The U.S. stock market closed lower across the board due to weak earnings from U.S. big tech companies, leading to expectations of increased volatility in the domestic stock market on the 1st.
On the 31st of last month (local time), the Dow Jones Industrial Average, centered on blue-chip stocks, closed at 41,763.46, down 378.08 points (0.9%) from the previous trading day in the New York stock market. The S&P 500, focused on large-cap stocks, fell 108.22 points (1.86%) to 5,705.45, and the tech-heavy Nasdaq dropped 512.78 points (2.76%) to close at 18,095.15.
Weakness in tech stocks was prominent. Microsoft (MS) and Meta, which announced earnings after the previous day's close, fell 6.05% and 4.09%, respectively. Although both companies exceeded expectations this quarter, disappointing revenue forecasts for the next quarter led to continued selling pressure. Super Micro Computer, which is under suspicion of accounting fraud, plunged nearly 12%. Seokhwan Kim, a researcher at Mirae Asset Securities, noted, "Following the earnings announcements of MS and Meta, which attracted market attention, concerns about AI investment emerged, spreading selling pressure across tech stocks."
Jung-hoon Seo, a researcher at Samsung Securities, said, "Given the market's negative assessment of MS and Meta, who are large purchasers of AI-related semiconductors, Nvidia's stock also fell nearly 5%, weighing on the index. Apple, Amazon, Alphabet, and Tesla all closed down around 2-3%."
The domestic stock market is also expected to see increased volatility in individual companies. Ji-won Kim, a researcher at KB Securities, said, "Disappointment over big tech earnings led to weakness in the U.S. stock market.
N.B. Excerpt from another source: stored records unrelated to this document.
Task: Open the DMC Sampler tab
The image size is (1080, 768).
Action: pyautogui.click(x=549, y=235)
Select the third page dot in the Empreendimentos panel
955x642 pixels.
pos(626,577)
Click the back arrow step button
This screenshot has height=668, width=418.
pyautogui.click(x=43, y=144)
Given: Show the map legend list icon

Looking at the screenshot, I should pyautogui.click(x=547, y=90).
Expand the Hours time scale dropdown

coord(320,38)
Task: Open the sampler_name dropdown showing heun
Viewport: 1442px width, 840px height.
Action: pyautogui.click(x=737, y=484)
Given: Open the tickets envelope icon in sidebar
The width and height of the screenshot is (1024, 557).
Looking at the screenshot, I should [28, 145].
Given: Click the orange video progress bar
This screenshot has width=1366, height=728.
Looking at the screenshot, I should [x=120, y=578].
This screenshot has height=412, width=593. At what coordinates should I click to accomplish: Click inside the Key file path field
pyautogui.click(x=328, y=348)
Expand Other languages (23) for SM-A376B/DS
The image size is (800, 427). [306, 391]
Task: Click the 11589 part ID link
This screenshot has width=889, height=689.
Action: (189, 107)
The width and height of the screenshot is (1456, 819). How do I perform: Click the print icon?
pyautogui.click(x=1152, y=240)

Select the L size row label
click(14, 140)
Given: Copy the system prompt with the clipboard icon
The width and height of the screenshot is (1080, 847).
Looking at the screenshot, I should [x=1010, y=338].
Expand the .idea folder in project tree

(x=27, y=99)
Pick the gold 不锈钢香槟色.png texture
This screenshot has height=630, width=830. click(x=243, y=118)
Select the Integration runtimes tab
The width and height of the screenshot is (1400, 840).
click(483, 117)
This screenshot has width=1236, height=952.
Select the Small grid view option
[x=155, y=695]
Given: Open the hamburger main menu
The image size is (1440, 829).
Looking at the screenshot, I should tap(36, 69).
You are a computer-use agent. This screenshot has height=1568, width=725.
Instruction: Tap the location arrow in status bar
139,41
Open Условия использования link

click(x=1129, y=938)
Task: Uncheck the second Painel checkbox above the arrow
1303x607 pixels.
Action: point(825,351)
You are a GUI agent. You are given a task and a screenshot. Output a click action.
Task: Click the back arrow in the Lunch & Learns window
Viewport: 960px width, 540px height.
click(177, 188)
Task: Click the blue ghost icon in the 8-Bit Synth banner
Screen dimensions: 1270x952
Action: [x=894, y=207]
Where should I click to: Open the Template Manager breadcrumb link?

With the presidential election next week, uncertainty has increased volatility by stock," adding, "The domestic market will also continue to experience increased volatility and differentiated trends. The earnings of the EcoPro group stocks and the U.S. employment report released on this day are important."
Jinhyuk Kang, a researcher at Shinhan Investment Corp., explained, "The U.S. presidential election on the 5th is the biggest event, as it will determine the direction of international politics, economy, and diplomatic policies for the next four years," adding, "The market is in a wait-and-see mode, but volatility in the stock market is expected to increase before and after the election."